What colour is the dress?

Earlier this year, a photo of a dress showed up on the internet which got everyone talking. Is it blue/black, or is it white/gold? And why do different people see different colours when looking at the same image?

The difference lies is in whether your brain thinks the colour of the dress comes from the light, or from the dress itself.

The Dress

What colour do you see?

More about colours and why you see what you see

Something you might not know about your brain, is that it is constantly working hard to try and figure out what the colours are of the objects around you.

Light varies in wavelengths, and if you look at rainbows you can see that those wavelengths appear as different colours.

With that in mind, let’s consider what we see when we look at a ‘red car’. You might assume that the reason it is red is because its surface reflects lots of long wavelengths (that appear red) and absorbs all the other ones.

Except, that’s not exactly true.

The trouble is that the amount of “redness” reflecting off the car will vary tremendously throughout the day (and throughout the year) as the amount and type of light reflecting off of it changes. So as the sun moves from dawn to midday to into the night, the wavelengths reflected from objects will change drastically.

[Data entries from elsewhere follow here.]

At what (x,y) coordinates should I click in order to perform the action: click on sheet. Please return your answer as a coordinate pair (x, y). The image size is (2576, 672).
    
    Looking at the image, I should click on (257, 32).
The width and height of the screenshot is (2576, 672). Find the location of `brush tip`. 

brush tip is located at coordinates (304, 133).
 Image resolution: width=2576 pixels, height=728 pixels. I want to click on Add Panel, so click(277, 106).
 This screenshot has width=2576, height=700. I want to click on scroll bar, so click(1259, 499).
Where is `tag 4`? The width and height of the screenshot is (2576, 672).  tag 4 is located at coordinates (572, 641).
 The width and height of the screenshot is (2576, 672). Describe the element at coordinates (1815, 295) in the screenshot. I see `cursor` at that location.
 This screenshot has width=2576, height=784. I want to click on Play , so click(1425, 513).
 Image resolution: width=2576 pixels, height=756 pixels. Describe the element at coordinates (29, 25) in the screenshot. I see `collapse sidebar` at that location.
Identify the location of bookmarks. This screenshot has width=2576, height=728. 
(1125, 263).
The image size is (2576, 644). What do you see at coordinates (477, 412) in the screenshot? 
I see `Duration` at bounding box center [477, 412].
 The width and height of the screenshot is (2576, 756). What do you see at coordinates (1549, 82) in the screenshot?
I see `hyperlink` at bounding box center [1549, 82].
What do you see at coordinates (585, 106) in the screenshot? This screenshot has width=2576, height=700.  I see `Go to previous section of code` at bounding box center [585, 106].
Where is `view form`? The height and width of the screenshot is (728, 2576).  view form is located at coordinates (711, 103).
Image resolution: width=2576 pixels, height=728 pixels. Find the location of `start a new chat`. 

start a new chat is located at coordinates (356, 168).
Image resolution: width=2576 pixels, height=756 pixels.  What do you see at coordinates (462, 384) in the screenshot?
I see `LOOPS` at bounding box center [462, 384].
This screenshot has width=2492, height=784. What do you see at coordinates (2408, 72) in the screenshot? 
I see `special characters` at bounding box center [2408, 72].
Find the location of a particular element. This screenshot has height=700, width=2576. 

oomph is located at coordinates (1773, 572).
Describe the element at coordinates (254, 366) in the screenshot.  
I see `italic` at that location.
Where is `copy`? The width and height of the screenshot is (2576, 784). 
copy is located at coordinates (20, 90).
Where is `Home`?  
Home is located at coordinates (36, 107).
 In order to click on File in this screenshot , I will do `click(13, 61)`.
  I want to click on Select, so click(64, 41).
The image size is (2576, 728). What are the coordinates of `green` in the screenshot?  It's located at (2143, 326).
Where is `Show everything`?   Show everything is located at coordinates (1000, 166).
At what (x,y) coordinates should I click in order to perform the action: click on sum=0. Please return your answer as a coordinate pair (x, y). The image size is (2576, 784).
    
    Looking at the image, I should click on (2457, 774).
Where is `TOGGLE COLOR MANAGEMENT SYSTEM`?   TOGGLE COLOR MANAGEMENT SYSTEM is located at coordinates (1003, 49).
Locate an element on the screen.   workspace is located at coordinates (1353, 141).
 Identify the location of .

So why doesn’t everything change colour all the time – including the red car – when the light reflecting off of things isn’t constant?

Well, it’s because your brain is really good at figuring out what the original colour was and so that is what you see.

So how does it do it?

The basic answer is that your brain is not just looking at how much redness is coming from the car; but it is also looking at how much redness is coming from everything else in the scene. The “red” thing doesn’t have to have lots of red light reflecting off of it; it just needs to have more red light than anything else surrounding it.

So to change the colour an object appears to have, you don’t need to change anything about the object, you just need to change the context in which you are viewing it.

Squares A and B look like they are different colours. But, if you click on the button to apply the mask, you can see that they are actually identical. They look different in the main image because of the very different surrounding colours.

So what does this have to do with the dress?

Well, it is not at all surprising that the dress appears to have different colours under different circumstances, since colour is so based upon context and surroundings and those things often change.

But what is more interesting with the dress, is that two people can look at the same image and disagree. Normally our perceptual systems will agree. But not always.

So why do you see one set of colours, and your friend sees a different colour? Or why can you see one colour in one setting, and another colour in a different setting?

The difference lies is in whether your brain thinks the colour of the dress comes from the light, or from the dress itself.

And if you are one of the people who can see the dress differently in different contexts, that signals that your brain is responding differently according to the context you are in.